* start DATASET EXTRACT *
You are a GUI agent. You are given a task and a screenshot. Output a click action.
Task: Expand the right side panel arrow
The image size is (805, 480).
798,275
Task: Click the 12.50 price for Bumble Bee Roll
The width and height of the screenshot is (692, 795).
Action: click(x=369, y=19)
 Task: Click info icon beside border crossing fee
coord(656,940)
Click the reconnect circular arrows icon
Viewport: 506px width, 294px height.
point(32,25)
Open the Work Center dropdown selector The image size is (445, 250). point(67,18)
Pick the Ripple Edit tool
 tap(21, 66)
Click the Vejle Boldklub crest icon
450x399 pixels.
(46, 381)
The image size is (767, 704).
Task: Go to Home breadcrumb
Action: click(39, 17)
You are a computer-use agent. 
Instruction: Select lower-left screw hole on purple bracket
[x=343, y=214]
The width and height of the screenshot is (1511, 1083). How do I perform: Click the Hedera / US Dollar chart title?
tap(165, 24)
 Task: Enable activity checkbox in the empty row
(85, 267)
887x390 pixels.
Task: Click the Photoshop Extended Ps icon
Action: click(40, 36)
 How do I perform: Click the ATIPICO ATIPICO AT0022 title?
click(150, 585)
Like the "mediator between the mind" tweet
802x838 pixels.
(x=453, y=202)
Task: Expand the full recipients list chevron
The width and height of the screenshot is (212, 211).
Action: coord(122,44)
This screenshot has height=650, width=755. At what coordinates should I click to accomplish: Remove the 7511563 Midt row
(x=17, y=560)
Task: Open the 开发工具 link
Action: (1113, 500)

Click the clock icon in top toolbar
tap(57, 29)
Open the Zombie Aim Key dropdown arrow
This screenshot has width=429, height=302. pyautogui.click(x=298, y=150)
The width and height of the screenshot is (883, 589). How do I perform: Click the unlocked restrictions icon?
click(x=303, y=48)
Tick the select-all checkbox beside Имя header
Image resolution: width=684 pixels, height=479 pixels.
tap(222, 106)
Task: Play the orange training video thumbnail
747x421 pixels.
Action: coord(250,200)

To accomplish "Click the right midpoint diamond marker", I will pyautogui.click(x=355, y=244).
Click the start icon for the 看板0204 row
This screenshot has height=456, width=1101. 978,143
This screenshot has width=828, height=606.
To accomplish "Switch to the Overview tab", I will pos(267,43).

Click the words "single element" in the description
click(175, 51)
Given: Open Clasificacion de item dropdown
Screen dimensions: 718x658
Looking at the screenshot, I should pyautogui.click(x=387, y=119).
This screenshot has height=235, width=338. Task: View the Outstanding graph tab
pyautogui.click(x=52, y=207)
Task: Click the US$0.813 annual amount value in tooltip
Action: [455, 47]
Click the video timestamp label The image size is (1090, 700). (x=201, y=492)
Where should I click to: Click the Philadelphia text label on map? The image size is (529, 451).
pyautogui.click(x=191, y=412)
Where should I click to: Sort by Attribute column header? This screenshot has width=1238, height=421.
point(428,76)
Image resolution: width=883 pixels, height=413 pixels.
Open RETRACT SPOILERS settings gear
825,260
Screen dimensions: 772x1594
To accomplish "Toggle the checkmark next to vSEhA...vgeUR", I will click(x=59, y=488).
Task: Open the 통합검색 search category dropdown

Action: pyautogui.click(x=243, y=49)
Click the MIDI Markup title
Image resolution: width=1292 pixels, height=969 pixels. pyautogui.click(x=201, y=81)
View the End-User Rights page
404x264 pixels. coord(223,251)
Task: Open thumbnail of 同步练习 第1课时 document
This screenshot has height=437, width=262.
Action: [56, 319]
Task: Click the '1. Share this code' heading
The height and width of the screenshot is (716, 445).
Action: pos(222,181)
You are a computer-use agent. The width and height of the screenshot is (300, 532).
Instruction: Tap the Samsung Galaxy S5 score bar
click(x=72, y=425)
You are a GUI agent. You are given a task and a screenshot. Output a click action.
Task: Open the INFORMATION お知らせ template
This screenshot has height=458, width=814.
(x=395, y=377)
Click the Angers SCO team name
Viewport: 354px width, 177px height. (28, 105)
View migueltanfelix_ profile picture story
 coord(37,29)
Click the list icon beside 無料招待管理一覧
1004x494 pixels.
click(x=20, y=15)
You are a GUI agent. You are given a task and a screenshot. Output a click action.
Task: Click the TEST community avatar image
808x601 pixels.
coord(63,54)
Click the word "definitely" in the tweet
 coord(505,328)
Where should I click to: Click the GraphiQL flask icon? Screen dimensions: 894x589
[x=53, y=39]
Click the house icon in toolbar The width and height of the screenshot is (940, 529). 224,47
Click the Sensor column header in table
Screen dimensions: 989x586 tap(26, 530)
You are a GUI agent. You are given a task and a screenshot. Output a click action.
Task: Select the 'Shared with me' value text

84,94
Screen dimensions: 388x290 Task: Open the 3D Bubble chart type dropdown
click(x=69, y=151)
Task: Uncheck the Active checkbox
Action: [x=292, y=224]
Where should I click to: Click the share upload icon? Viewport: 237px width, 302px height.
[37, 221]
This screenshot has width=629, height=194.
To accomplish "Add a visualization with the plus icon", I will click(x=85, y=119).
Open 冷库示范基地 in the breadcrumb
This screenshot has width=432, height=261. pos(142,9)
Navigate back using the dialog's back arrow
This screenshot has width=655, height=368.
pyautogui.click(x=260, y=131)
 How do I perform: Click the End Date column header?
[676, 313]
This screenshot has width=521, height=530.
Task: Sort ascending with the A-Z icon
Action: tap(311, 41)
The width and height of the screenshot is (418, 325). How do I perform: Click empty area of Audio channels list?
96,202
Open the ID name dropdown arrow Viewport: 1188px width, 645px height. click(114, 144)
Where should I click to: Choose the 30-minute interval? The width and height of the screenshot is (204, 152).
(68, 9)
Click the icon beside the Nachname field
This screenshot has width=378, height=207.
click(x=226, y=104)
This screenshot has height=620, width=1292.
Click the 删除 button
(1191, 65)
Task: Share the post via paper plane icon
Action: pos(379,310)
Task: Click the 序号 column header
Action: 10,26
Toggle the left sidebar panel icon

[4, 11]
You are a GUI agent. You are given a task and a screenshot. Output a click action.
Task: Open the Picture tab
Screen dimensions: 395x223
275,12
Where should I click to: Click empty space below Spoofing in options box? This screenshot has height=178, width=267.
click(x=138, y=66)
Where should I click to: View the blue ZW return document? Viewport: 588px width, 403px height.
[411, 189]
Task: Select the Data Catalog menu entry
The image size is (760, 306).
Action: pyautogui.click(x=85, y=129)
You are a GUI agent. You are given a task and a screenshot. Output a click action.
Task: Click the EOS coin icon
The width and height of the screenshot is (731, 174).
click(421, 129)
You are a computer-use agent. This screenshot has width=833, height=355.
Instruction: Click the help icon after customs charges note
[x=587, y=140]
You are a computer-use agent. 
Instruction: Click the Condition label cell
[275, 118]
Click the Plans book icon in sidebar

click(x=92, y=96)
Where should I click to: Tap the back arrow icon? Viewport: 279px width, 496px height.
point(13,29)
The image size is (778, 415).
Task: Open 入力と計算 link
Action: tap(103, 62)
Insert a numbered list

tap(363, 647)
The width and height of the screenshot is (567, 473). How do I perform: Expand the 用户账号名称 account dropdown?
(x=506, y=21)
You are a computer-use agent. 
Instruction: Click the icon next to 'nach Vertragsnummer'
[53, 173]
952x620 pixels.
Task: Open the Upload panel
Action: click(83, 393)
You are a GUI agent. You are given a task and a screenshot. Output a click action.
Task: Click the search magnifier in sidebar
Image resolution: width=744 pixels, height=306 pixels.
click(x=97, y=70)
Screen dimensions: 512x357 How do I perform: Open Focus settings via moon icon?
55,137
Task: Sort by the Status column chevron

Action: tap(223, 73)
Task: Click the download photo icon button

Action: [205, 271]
* end DATASET EXTRACT *
* TASK OBJECTIVE
Reproduce the listing from the line containing "The width and height of the screenshot is (1511, 1083)." through the line containing "Action: coord(250,200)", replacing "recipients list" with "attendees list" and leaving everything else unchanged.

* SOLUTION TO THIS EXERCISE
The width and height of the screenshot is (1511, 1083). How do I perform: Click the Hedera / US Dollar chart title?
tap(165, 24)
 Task: Enable activity checkbox in the empty row
(85, 267)
887x390 pixels.
Task: Click the Photoshop Extended Ps icon
Action: click(40, 36)
 How do I perform: Click the ATIPICO ATIPICO AT0022 title?
click(150, 585)
Like the "mediator between the mind" tweet
802x838 pixels.
(x=453, y=202)
Task: Expand the full attendees list chevron
The width and height of the screenshot is (212, 211).
Action: coord(122,44)
This screenshot has height=650, width=755. At what coordinates should I click to accomplish: Remove the 7511563 Midt row
(x=17, y=560)
Task: Open the 开发工具 link
Action: (1113, 500)

Click the clock icon in top toolbar
tap(57, 29)
Open the Zombie Aim Key dropdown arrow
This screenshot has width=429, height=302. pyautogui.click(x=298, y=150)
The width and height of the screenshot is (883, 589). How do I perform: Click the unlocked restrictions icon?
click(x=303, y=48)
Tick the select-all checkbox beside Имя header
Image resolution: width=684 pixels, height=479 pixels.
tap(222, 106)
Task: Play the orange training video thumbnail
747x421 pixels.
Action: coord(250,200)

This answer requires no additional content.